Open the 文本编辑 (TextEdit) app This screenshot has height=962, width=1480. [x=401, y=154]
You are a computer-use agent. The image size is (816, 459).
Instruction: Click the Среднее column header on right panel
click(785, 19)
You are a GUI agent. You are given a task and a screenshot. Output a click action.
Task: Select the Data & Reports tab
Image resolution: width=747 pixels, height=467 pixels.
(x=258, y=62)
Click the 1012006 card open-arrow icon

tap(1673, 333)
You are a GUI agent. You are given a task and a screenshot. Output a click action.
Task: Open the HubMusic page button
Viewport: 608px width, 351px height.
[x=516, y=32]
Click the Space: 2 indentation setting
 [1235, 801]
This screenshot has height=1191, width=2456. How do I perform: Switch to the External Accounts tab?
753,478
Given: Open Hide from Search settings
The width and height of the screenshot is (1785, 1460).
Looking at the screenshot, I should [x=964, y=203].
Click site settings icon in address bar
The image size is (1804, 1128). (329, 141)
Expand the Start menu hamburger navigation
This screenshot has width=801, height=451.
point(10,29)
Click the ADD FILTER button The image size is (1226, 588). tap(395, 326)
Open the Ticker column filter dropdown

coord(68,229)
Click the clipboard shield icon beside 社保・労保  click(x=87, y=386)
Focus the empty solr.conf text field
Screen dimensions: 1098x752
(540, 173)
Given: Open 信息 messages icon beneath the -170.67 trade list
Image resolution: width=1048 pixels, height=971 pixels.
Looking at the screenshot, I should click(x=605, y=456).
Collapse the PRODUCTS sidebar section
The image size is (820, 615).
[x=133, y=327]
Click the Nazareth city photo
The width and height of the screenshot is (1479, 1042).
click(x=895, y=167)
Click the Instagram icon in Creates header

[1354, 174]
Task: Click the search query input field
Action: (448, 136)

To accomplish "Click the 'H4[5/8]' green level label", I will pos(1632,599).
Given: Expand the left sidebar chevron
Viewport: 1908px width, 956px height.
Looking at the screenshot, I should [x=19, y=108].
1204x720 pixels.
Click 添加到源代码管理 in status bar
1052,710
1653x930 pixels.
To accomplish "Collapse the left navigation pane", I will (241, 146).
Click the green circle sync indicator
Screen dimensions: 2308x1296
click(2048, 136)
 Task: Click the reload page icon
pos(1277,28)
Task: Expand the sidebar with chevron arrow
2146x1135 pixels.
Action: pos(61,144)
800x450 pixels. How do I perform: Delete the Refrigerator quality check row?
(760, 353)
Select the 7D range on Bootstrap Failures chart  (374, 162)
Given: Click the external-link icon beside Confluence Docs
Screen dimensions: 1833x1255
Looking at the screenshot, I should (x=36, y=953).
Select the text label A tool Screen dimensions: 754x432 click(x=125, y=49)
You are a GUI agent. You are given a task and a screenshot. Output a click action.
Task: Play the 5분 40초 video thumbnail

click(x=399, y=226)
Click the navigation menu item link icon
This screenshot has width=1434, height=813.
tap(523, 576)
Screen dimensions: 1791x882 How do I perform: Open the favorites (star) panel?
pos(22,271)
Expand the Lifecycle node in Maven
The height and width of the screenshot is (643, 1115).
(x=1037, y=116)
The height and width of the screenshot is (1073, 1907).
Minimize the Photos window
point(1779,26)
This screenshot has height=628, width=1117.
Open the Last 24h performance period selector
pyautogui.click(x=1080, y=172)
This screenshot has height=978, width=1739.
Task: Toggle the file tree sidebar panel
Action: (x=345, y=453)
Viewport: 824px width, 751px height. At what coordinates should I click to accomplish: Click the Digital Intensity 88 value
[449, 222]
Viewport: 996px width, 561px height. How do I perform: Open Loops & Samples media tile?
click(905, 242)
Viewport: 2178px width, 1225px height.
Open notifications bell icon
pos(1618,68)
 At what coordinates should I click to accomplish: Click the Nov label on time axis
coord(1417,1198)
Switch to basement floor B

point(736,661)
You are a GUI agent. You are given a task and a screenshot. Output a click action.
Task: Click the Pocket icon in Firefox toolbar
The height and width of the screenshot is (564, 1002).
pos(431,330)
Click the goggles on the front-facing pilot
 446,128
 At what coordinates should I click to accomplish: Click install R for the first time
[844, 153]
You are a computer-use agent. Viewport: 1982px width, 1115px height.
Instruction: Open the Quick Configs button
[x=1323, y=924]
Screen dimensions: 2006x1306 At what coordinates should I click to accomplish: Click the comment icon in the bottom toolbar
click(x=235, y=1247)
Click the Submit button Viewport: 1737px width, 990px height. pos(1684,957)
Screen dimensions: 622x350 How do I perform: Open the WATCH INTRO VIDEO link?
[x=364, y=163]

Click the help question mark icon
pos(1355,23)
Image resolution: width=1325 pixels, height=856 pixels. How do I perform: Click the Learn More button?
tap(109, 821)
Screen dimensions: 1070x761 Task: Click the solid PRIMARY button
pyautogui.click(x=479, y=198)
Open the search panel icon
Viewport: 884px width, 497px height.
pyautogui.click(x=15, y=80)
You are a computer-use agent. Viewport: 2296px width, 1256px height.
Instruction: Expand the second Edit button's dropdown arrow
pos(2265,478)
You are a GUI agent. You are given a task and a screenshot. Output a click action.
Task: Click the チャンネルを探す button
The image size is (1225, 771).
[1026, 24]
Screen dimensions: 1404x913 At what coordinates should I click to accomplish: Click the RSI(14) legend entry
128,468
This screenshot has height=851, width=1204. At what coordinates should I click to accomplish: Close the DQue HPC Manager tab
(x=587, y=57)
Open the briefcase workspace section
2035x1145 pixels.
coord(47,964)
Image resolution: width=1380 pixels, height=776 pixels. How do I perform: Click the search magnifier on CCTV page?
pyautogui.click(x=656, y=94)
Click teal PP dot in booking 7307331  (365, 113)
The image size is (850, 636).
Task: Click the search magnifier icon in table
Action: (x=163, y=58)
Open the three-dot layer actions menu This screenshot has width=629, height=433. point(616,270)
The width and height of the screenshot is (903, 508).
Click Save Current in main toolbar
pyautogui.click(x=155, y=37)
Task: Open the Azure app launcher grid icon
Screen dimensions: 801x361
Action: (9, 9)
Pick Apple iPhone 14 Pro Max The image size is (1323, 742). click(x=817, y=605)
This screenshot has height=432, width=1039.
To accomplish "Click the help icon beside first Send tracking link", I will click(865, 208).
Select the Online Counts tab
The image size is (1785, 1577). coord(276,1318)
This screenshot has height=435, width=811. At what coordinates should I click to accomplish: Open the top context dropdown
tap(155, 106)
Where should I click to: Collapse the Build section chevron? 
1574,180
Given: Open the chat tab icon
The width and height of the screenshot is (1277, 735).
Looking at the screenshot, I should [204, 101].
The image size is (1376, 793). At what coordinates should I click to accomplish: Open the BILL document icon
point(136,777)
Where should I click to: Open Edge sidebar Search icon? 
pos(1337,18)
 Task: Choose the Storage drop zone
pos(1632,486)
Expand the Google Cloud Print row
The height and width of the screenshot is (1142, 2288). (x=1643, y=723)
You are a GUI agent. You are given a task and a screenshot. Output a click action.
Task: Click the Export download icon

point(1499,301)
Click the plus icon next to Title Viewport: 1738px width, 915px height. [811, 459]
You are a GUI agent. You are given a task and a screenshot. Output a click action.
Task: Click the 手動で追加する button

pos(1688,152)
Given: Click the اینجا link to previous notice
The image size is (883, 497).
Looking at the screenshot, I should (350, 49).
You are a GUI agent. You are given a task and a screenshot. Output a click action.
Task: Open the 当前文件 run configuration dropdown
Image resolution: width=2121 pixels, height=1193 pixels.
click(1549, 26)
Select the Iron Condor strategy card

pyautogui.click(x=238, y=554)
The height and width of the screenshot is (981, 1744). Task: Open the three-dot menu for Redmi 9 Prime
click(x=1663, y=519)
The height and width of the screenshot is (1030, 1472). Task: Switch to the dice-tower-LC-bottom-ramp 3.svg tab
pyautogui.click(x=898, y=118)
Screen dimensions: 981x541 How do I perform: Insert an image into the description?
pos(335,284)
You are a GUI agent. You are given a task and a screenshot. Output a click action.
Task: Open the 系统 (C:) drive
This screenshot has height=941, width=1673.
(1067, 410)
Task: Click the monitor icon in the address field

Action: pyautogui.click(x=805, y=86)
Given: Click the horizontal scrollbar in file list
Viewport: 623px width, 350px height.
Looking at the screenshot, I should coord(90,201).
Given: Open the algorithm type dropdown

▸ **EXERCISE GOAL**:
Give back, word for word, only the lines above from the line holding "Task: Click the reload page icon" to the line holding "This screenshot has height=628, width=1117.", both included.

▸ **THE ANSWER**:
 Task: Click the reload page icon
pos(1277,28)
Task: Expand the sidebar with chevron arrow
2146x1135 pixels.
Action: pos(61,144)
800x450 pixels. How do I perform: Delete the Refrigerator quality check row?
(760, 353)
Select the 7D range on Bootstrap Failures chart  (374, 162)
Given: Click the external-link icon beside Confluence Docs
Screen dimensions: 1833x1255
Looking at the screenshot, I should (x=36, y=953).
Select the text label A tool Screen dimensions: 754x432 click(x=125, y=49)
You are a GUI agent. You are given a task and a screenshot. Output a click action.
Task: Play the 5분 40초 video thumbnail

click(x=399, y=226)
Click the navigation menu item link icon
This screenshot has width=1434, height=813.
tap(523, 576)
Screen dimensions: 1791x882 How do I perform: Open the favorites (star) panel?
pos(22,271)
Expand the Lifecycle node in Maven
The height and width of the screenshot is (643, 1115).
(x=1037, y=116)
The height and width of the screenshot is (1073, 1907).
Minimize the Photos window
point(1779,26)
This screenshot has height=628, width=1117.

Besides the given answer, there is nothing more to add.